They have these like electric bike messengers. Yeah, I'm looking at it. As soon as you place the order,
they're gone. And 15 minutes, you have your thing. And you could just order like a pint of Ben and Jerry's
and that's it. You can order like, you know, six bottles of water. You can order fruits and
vegetables. You can order whatever the hell you want. It's a really cool concept. And the guys who started
so I get on this call because I'm thinking about investing, right? I love the idea. It's like
postmates, but even simpler and more lightweight because you get it even faster. And the,
The trick is they're not going to.
So unlike Postmates, unlike DoorDash, unlike Instacart, it's not like a shopper goes to a normal shop and buys it at the retail price and then kind of upsells it to you and they charge a delivery fee and it gets really expensive.
Fridge No More themselves is the grocery store.
So they go buy wholesale snacks and all the shit.
They create a small tiny cloud in a corner store and then they sell it to you at the normal retail price.
That's how they make their markup is just because they buy.
buy wholesale, they sell retail.

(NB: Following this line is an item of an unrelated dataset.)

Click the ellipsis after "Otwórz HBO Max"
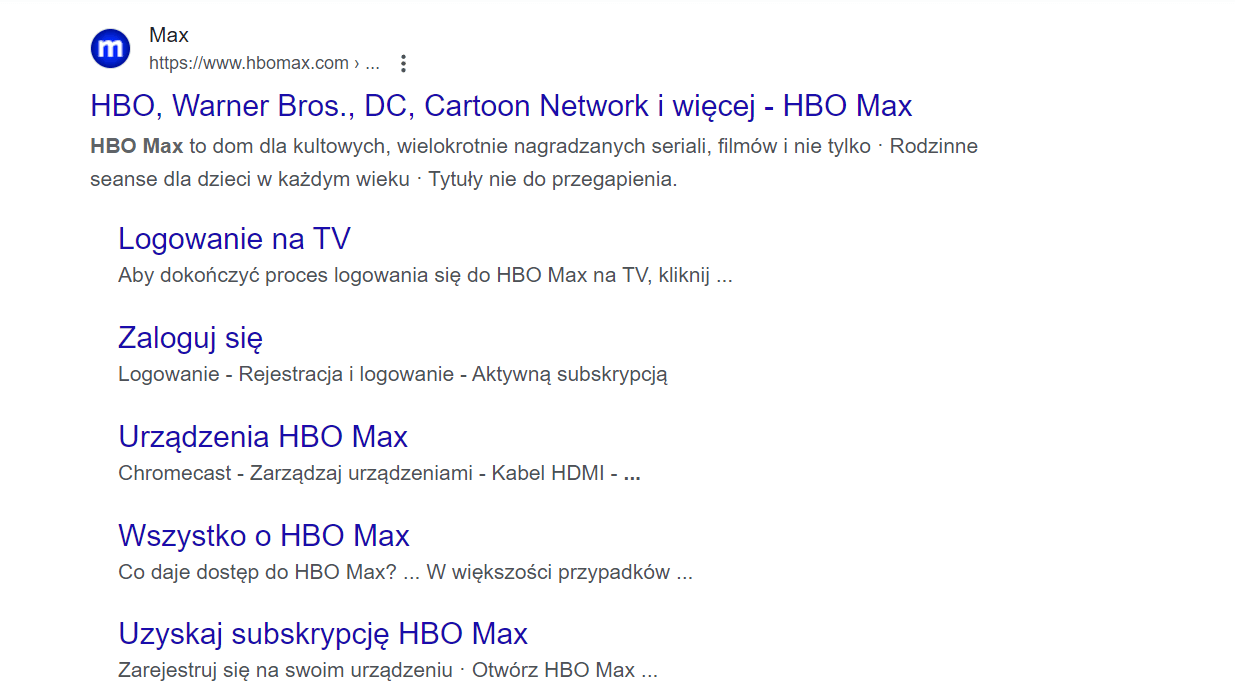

So unlike Instacart, Instacart goes to a normal grocery store,
they buy a retail and sell at double retail, right? So that's the kind of business model here
is to be an actual grocery store. And I don't know the answer to this, but have you asked
yourself why Instacart doesn't do that? So it's a different model. This requires like CapEx. So basically
they have to open, they have to open up locations, right? So they have to like get a space,
buy the inventory, hold the inventory, and then like do the delivery themselves. Whereas
Instagram was like, cool, we'll just get a network of delivery.
people and they'll just go to the existing grocery stores. It'll be fine. It does work.
Instacart clearly works, right? It's a multi-billion dollar company, but this is a little bit different
because if you either are more price sensitive or time sensitive, you want it faster,
this is the way to go because Instacart and stuff, they deliver everywhere. They deliver
to the suburbs, all this stuff. So they'll take, like, at the minimum, two hours to
deliver your stuff. These guys are 15 minutes. I'm looking up the founders. They seem very
accomplished. They've got some hardcore Russian names, it looks like, right?
So that's what I was going to tell you.
I get on this call, and I'm a little bit skeptical because I'm like, man, I don't know.
I feel like Instacard already won.
There's Farmstead, which is a great company that my friend started that is this model, but a little bit different.
And I said, I don't know, I feel like these guys are five years late to this party.
But I get on the call, first thing I see is these two hardcore Russian dudes.
I'm like, all right, already I sit up straight in my chair because I've learned one thing in business
is that the Russians, when they get into business, they win.
these guys are an incredible class of entrepreneurs.
It's like Anton and what's the other guy's name?
Pavel.
Anton and Pavel.
Yeah, I mean, they sound like their last names.
They're like 007 Golden Eye villains.
Right.
If you ever are competing, you know, you're doing a startup and people are like,
oh, don't worry about competition.
Unless your competition is named Anton and Pavel,
then you better fucking watch your back.
Yeah, or like Suri from Israel.
Right.
Yeah, exactly.
You just don't want to mess with like Israelis or Russians and business.
Yeah, you know, they've all served like three years.
in the military and they're here to kick ass and yeah.
So I start talking to these guys and I'm like, okay, tell me about your background first
because I'm intrigued by the Russian thing first.
So the first guy's like, you know, I'm Pavel.
I spent the last 10 years actually in finance, working for a Russian billionaire.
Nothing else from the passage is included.